(EXTRAIT DU DOCUMENT)
En 1976, Jean-Marie Toulouse et Robert Poupart écrivaient un article sur « la jungle des théories de la motivation au travail ». Les auteurs y effectuaient une synthèse des éléments essentiels des principales théories développées. Près d’un demi-siècle plus tard, que dit maintenant la recherche sur le sujet?

L’analyse des deux professeurs dans les années 1970 a conduit à identifier quatre éléments composant la motivation au travail : 1- un état motivant (origine ou source du processus de motivation); 2- une impulsion à agir; 3- des comportements résultant de l’impulsion à agir; 4- une rétroaction mettant en relation le comportement ainsi que l’impulsion à agir et l’état motivationnel.

En utilisant ce canevas, les auteurs illustraient ensuite les théories de la motivation dominantes élaborées dans les années 1950 et 1960, soit celles de Maslow1, McClelland2, Rogers3, Lewin4, Vroom5, Adams6 et Herzberg7. Que reste-t-il de ces théories aujourd’hui? Comment la motivation au travail est-elle vue de nos jours? Quelles théories ont émergé depuis plus de 50 ans?

Des théories en évolution

La première évolution notable est que le terme de motivation lui-même s’est progressivement estompé dans la littérature de gestion pour faire place à des notions comme l’engagement au travail (job/work engagement en anglais), l’habilitation psychologique (psychological empowerment), ou l’autodétermination.

Ces concepts, qui reposent sur des théories psychologiques, ont progressivement remplacé celui de motivation au travail. Pourtant, ces différentes idées renvoient toutes à des degrés divers à la motivation au travail, soit « un ensemble de forces énergétiques […] qui initie un comportement au travail, et détermine sa forme, sa direction, son intensité et sa durée8 ». Cette conception partagée de la motivation dans les différentes théories actuellement dominantes met l’accent sur l’aspect énergétique sous-jacent à la motivation. Les auteurs utilisent donc aujourd’hui des concepts motivationnels ayant comme point commun l’énergie mise au service du travail comme caractéristique fondamentale de la motivation. Cette notion est notamment présente dans la théorie de l’engagement au travail9 et dans la théorie de l’autodétermination10.

La deuxième évolution au sein des théories actuelles qui portent sur le processus de motivation concerne les liens étroits entre motivation, bien-être et performance. Les chercheurs qui se sont intéressés à la question ces dernières années s’accordent pour affirmer que la motivation contribue autant au bien-être de l’individu qu’à sa performance au travail. Par exemple, certains suggèrent qu’une motivation autonome, basée sur le plaisir même de réaliser une activité, permet à l’individu de croître par le biais de la réalisation de ses besoins de relations, de compétences et d’autonomie, et ainsi d’atteindre des niveaux élevés de bien-être et de performance au travail. Toute stratégie de motivation reposant sur la théorie de l’autodétermination vise à créer les conditions qui permettent aux individus d’exercer librement les tâches liées à leur rôle de travail, de sorte que leurs besoins fondamentaux soient satisfaits.

(DONNÉES FOURNIES)
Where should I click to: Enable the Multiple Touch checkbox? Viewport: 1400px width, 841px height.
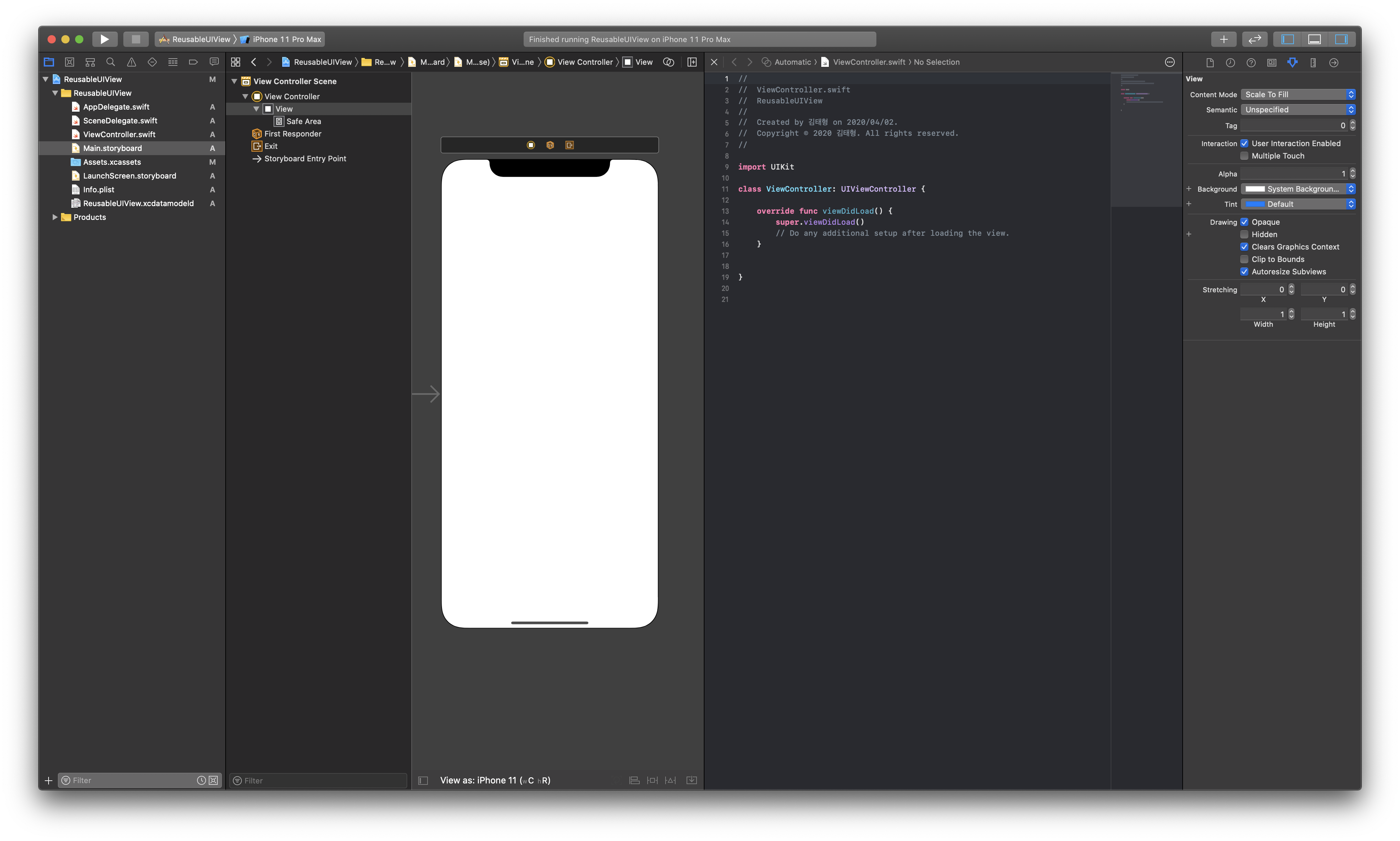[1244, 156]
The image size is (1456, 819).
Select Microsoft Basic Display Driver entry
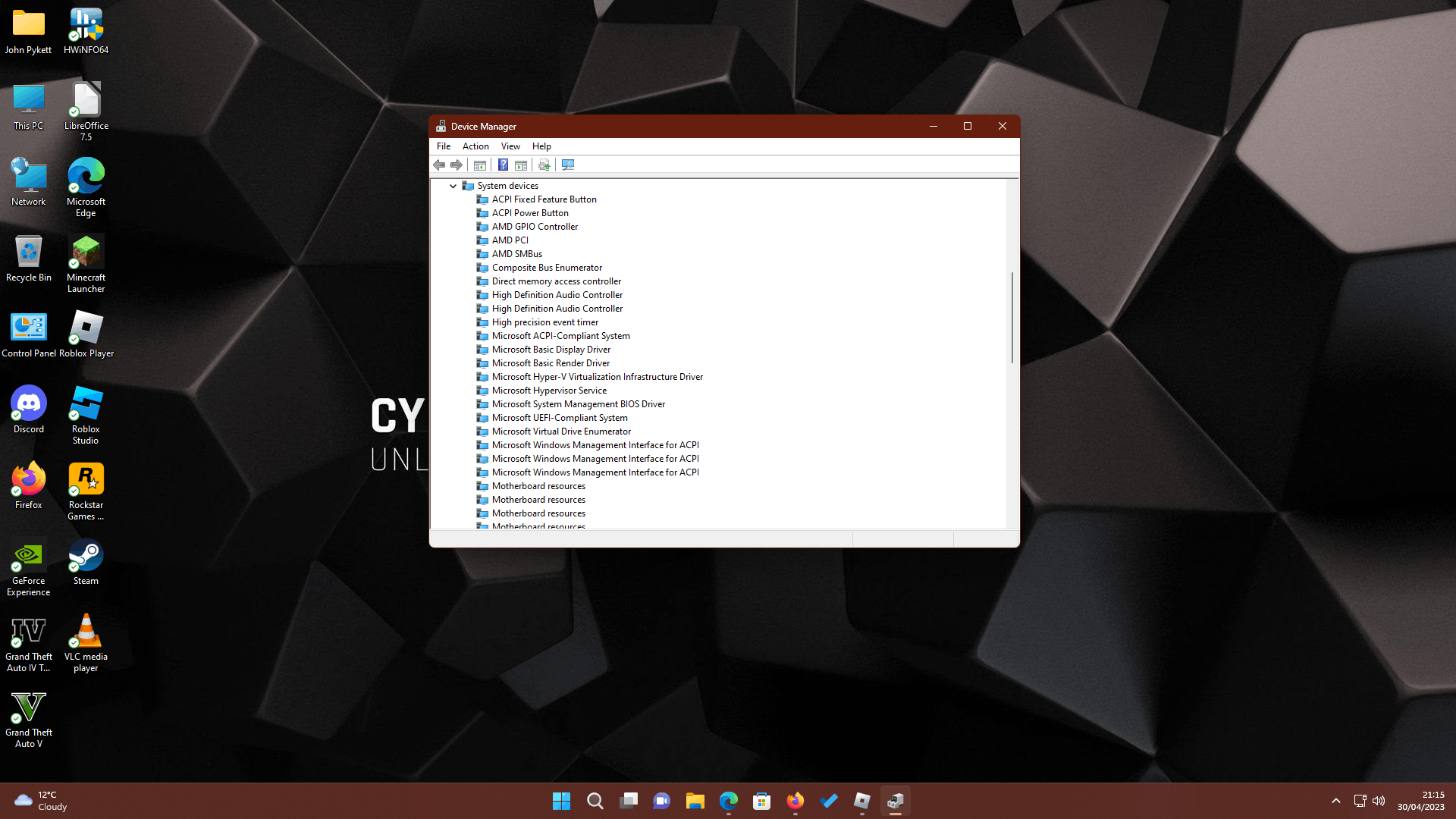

(CONSIGNE)
Dans l'extrait sur la motivation au travail, quelles notions ont progressivement pris la place du terme de motivation dans la littérature de gestion ?

(RÉSULTAT ATTENDU)
L'engagement au travail, l'habilitation psychologique et l'autodétermination.